Simon Willison, in an NPR interview: “Our job is not to type code into a computer. Our job is to deliver systems that solve problems.” The tools handle the first part better than they did a year ago. The second part hasn’t changed.
The right question
The useful product question, if the bottleneck is now review, is what makes review faster and more reliable, not what generates more code faster. AI tools that flag security issues, catch logic errors, and surface context about why code was written a certain way would attack the actual constraint. This is at least part of what Cursor is working toward with Graphite.
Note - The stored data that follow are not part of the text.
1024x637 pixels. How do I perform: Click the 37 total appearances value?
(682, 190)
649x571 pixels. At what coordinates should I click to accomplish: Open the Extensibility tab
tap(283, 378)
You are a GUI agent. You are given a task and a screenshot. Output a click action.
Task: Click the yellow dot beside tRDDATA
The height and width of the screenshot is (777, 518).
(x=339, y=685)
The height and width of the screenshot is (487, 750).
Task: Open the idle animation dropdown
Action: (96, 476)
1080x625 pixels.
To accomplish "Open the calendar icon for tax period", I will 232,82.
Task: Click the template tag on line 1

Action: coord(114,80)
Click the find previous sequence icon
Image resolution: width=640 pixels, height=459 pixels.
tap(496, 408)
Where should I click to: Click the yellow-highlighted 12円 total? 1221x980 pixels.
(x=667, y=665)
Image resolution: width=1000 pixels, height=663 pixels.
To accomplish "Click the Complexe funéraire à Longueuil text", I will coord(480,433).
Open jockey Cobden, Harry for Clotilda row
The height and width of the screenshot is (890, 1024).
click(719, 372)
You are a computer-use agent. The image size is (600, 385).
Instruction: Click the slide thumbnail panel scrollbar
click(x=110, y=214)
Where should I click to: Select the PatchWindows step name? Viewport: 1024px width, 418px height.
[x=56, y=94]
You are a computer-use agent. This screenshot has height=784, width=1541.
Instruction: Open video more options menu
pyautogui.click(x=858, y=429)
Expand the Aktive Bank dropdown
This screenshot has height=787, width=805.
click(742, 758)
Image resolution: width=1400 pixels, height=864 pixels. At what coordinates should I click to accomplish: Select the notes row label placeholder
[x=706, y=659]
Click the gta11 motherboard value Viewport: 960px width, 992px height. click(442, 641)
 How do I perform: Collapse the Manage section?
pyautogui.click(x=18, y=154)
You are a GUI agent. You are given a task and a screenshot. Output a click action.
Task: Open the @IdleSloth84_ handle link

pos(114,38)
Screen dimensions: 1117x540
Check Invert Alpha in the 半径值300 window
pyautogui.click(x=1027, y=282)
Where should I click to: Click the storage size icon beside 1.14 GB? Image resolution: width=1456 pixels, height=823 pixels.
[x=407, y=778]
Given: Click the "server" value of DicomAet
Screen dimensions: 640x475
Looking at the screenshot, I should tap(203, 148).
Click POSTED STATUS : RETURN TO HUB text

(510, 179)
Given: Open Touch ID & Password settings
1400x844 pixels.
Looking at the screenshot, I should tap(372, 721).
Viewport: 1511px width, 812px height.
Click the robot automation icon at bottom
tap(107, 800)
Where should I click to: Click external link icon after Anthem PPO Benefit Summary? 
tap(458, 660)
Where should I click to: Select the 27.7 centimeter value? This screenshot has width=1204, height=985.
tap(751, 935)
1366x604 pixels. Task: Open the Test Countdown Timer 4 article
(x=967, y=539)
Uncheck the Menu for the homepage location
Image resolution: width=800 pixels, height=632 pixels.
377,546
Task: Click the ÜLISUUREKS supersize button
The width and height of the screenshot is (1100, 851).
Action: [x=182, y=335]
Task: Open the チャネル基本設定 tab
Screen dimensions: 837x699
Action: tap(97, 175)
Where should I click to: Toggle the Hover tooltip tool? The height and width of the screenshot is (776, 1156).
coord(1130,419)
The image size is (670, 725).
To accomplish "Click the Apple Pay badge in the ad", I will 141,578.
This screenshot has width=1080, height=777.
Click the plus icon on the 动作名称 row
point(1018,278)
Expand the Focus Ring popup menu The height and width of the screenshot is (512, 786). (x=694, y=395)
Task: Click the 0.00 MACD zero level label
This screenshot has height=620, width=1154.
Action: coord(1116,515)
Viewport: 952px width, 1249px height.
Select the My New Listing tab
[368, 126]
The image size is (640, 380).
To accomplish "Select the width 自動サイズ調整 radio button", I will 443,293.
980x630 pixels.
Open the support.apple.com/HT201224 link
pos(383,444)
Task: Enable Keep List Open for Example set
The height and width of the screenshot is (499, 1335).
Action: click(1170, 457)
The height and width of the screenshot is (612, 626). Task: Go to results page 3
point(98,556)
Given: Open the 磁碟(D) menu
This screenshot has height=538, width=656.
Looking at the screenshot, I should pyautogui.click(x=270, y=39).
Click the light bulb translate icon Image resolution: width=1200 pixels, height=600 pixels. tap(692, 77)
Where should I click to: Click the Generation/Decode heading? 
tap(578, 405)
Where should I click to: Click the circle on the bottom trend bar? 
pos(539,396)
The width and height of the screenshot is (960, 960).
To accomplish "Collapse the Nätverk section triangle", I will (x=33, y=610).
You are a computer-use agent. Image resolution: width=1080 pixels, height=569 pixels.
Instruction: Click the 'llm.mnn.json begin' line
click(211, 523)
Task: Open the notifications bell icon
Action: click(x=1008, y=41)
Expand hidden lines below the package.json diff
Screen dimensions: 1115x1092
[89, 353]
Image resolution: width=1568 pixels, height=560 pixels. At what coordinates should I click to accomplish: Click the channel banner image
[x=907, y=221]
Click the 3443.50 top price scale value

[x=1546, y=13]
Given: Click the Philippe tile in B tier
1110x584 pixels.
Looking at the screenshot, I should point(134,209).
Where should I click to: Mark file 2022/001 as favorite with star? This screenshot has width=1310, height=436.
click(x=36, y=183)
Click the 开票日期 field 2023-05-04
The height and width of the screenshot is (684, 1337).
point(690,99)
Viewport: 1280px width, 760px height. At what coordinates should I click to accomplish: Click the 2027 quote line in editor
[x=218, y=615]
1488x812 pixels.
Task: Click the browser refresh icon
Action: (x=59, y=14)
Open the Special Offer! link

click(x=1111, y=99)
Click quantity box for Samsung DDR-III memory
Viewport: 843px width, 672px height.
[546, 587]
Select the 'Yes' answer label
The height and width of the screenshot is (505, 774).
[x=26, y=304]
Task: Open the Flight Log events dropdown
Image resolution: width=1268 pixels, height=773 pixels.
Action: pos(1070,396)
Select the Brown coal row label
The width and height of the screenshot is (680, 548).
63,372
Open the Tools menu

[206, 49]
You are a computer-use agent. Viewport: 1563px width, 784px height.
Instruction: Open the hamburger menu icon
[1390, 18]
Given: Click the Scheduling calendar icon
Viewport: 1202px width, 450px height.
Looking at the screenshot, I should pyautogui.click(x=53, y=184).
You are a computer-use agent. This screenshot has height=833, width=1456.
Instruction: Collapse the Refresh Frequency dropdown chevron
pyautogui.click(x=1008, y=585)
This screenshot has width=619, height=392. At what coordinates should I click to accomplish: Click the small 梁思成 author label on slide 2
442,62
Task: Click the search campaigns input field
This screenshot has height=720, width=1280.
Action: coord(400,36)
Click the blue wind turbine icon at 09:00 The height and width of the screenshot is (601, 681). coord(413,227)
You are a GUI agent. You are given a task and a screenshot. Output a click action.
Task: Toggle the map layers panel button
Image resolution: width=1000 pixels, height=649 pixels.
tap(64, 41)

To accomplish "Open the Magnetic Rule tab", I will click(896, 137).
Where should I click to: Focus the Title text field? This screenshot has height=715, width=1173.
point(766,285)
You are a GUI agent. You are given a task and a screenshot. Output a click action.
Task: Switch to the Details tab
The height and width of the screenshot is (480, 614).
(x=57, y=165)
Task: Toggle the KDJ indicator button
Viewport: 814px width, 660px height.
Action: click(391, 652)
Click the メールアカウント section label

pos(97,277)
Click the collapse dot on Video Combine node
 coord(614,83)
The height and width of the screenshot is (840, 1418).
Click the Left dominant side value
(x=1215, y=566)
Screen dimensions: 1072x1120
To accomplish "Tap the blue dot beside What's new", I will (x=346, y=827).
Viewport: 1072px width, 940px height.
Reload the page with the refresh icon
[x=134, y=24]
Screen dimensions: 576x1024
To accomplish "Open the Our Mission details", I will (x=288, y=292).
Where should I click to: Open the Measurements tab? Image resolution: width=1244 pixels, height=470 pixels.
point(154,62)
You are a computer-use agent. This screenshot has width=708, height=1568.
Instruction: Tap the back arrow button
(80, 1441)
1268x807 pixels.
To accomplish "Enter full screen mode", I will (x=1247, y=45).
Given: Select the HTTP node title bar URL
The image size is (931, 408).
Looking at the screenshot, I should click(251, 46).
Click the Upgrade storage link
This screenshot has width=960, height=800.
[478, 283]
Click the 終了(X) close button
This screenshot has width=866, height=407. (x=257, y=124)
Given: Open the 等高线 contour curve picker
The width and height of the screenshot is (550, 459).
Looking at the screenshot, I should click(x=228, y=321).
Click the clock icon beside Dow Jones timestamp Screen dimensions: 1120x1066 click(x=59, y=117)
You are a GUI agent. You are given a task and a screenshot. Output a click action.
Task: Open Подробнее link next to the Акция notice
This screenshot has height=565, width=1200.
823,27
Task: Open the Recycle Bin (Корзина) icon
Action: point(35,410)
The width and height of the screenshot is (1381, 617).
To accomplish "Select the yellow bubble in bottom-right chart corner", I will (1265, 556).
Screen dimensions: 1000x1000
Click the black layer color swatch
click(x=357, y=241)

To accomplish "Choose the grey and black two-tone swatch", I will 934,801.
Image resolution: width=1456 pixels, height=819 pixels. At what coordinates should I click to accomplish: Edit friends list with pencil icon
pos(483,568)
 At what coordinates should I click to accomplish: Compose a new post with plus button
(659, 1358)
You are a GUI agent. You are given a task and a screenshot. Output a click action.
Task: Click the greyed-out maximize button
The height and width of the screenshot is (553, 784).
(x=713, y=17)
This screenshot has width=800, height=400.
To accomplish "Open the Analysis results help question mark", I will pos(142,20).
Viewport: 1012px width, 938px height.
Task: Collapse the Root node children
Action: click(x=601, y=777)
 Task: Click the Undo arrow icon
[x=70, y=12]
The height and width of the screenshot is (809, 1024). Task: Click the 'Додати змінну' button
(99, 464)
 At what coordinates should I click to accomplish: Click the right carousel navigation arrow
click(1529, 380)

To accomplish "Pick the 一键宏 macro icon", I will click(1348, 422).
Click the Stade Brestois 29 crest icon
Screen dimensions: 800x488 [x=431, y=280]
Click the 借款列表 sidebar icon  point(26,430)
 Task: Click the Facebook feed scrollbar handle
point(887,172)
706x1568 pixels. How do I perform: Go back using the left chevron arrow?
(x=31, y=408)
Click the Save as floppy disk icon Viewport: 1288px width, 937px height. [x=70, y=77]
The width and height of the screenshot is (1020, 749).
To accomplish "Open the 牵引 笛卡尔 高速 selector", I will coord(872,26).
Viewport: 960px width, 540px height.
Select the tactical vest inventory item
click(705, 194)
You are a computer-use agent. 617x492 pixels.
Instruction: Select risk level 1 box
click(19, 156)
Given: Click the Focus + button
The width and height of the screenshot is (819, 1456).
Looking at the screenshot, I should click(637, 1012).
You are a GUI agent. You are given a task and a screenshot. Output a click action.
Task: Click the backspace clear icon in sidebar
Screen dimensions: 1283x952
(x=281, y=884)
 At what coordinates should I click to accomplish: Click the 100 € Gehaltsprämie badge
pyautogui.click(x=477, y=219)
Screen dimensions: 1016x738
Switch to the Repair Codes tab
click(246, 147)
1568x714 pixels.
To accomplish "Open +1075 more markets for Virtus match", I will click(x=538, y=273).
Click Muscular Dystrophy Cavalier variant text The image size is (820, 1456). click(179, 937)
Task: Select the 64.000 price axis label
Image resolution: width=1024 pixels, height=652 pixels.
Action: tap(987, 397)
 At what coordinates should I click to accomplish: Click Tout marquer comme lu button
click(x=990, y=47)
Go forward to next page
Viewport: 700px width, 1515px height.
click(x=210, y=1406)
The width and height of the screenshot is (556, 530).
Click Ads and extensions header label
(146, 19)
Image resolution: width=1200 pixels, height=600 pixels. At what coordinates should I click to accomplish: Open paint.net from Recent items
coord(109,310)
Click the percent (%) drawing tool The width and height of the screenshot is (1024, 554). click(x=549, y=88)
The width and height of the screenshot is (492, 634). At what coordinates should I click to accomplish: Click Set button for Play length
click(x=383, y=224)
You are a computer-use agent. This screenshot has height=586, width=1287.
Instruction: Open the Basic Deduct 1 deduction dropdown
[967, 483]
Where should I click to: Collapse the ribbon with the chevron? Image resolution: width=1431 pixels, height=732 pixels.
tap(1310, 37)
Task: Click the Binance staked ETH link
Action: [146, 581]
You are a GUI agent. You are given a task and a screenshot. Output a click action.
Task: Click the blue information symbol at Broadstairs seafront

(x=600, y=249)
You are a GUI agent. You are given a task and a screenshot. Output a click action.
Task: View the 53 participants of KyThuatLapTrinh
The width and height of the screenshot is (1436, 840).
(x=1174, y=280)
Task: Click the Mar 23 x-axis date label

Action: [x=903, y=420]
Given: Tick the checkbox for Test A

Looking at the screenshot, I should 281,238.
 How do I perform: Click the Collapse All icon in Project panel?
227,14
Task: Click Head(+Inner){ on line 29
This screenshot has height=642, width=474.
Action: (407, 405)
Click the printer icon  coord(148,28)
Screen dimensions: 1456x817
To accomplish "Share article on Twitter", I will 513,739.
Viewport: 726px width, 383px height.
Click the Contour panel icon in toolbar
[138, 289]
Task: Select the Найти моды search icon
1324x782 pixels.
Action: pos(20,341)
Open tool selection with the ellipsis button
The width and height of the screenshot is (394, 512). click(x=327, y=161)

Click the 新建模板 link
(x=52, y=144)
The harder problem is cultural. Bain and DORA say the same thing from different angles: AI amplifies what’s already there. Teams with good review practices and clear requirements get leverage. Teams without them produce more code that still doesn’t ship on time. The organizations that most want a tool to fix their velocity tend to be the ones with the process debt that prevents any tool from working.
I have no idea what the five-year picture looks like. The Solow paradox took a decade to resolve and resolved in ways nobody expected. Maybe the AI productivity gains show up in 2029 and the 2026 skeptics look naive. Genuinely possible. I try to hold that view honestly rather than dismiss it.
What the data shows now: at 92.6% monthly adoption and roughly 27% of production code AI-generated, the experiment has run at real scale. Organizational throughput hasn’t moved past 10%. Experienced developers are slower with AI assistance than without it. Bugs are up, review times are up, code quality metrics are declining, and DORA stability goes the wrong way as adoption increases.